3 questions à Michel Hamon

Michel Hamon,
Professeur honoraire de Neuropharmacologie
Université Pierre et Marie Curie (UPMC) - Paris VI

 

L’O : Quels mécanismes biologiques sous-tendent les effets placebo/nocebo ?

Si l’on se souvient que « placebo » en latin signifie « je plairai, je ferai du bien » et au contraire, « nocebo », « je nuirai, je ferai du mal », on peut s’attendre à une implication de circuits cérébraux concernés respectivement par les sensations positives dans un cas, et négatives dans l’autre, survenant, « comme par magie », en réponse à l’administration d’un composé pourtant dénué de toute activité pharmacologique : le « placebo ». De fait, les développements spectaculaires des techniques de neuro-imagerie ont permis des investigations non invasives de l’activité cérébrale qui en ont apporté la démonstration. Ainsi, l’IRM fonctionnelle et la tomographie d’émission de positons (TEP) ont clairement mis en évidence une libération accrue de dopamine dans le striatum chez des patients parkinsoniens présentant une réduction de leurs symptômes en réponse à l’administration d’un placebo à la place de leur traitement pharmacologique habituel (L-dopa). Outre la dopamine, les opioïdes et les cannabinoïdes endogènes sont également impliqués dans diverses aires cérébrales, en particulier le circuit méso-cortico-limbique de la récompense (« reward system »), comme le montre la capacité des antagonistes de ces neuromédiateurs à supprimer les effets antalgiques de placebos chez des patients douloureux. A l’inverse, il semble possible d’associer aux effets nocebo une réduction de l’activité de ces neuromédiateurs et une activation concomitante de systèmes opposants (anti-opioïdes comme le CCK-8).
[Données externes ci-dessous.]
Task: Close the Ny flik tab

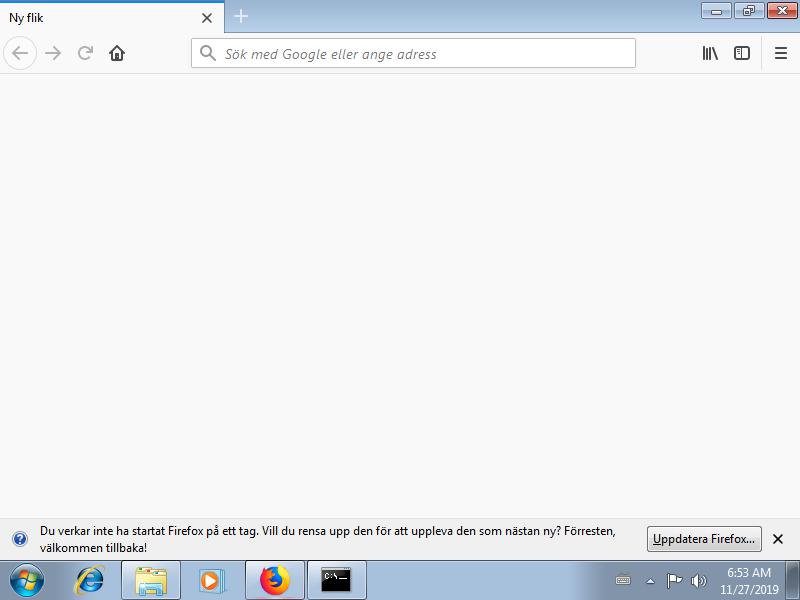Action: (x=207, y=18)
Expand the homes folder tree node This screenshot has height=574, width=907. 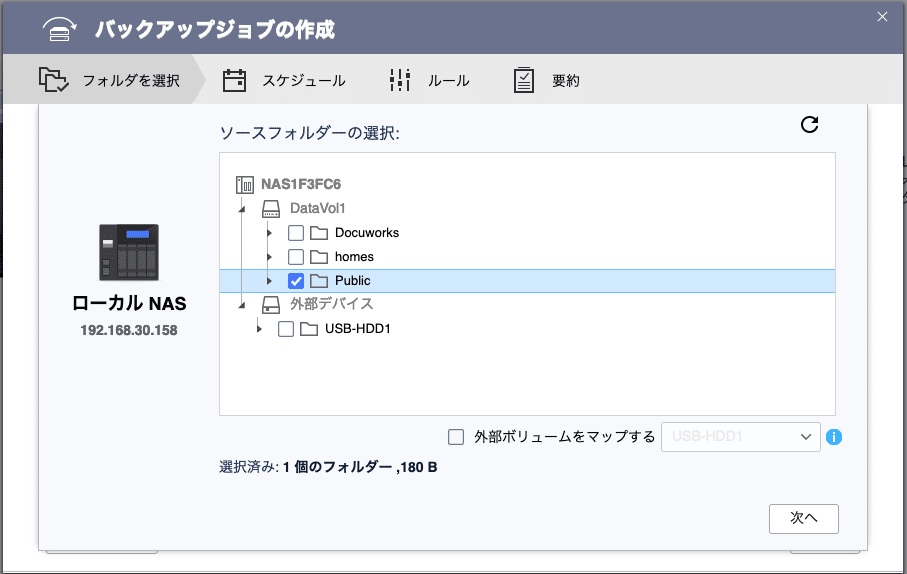[x=269, y=257]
L’O : Y-a-t-il une place pour les placebos en thérapeutique ?


Malgré les données attestant la réalité des effets biologiques induits par l’administration de placebos, ‘inertes’ a priori par définition, il n’y a pas de réponse simple à cette question. En effet, tous les patients ne répondent pas nécessairement à l’administration d’un placebo, et cette réponse, lorsqu’elle existe, peut varier en fonction du mode d’administration, de l’âge, du genre, du tempérament du patient, de la période de l’année et de divers éléments contextuels psycho-sociaux qui ne sont que rarement maîtrisés. En d’autres termes, à la différence d’un traitement avec un médicament dont l’AMM « garantit » l’efficacité chez le plus grand nombre de patients à qui il est prescrit, l’effet bénéfique du placebo reste aléatoire. Néanmoins, l’un des paramètres clés reste la qualité des relations entre le prescripteur et le patient. Plus la communication avec le prescripteur sera transparente, confiante et empathique, plus le patient aura des chances de tirer bénéfice d’un placebo. Le contraire se produit également lorsque ces relations sont ‘froides’, ‘distantes’, au point d’entrainer un effet nocebo susceptible même de réduire l’efficacité thérapeutique du médicament administré.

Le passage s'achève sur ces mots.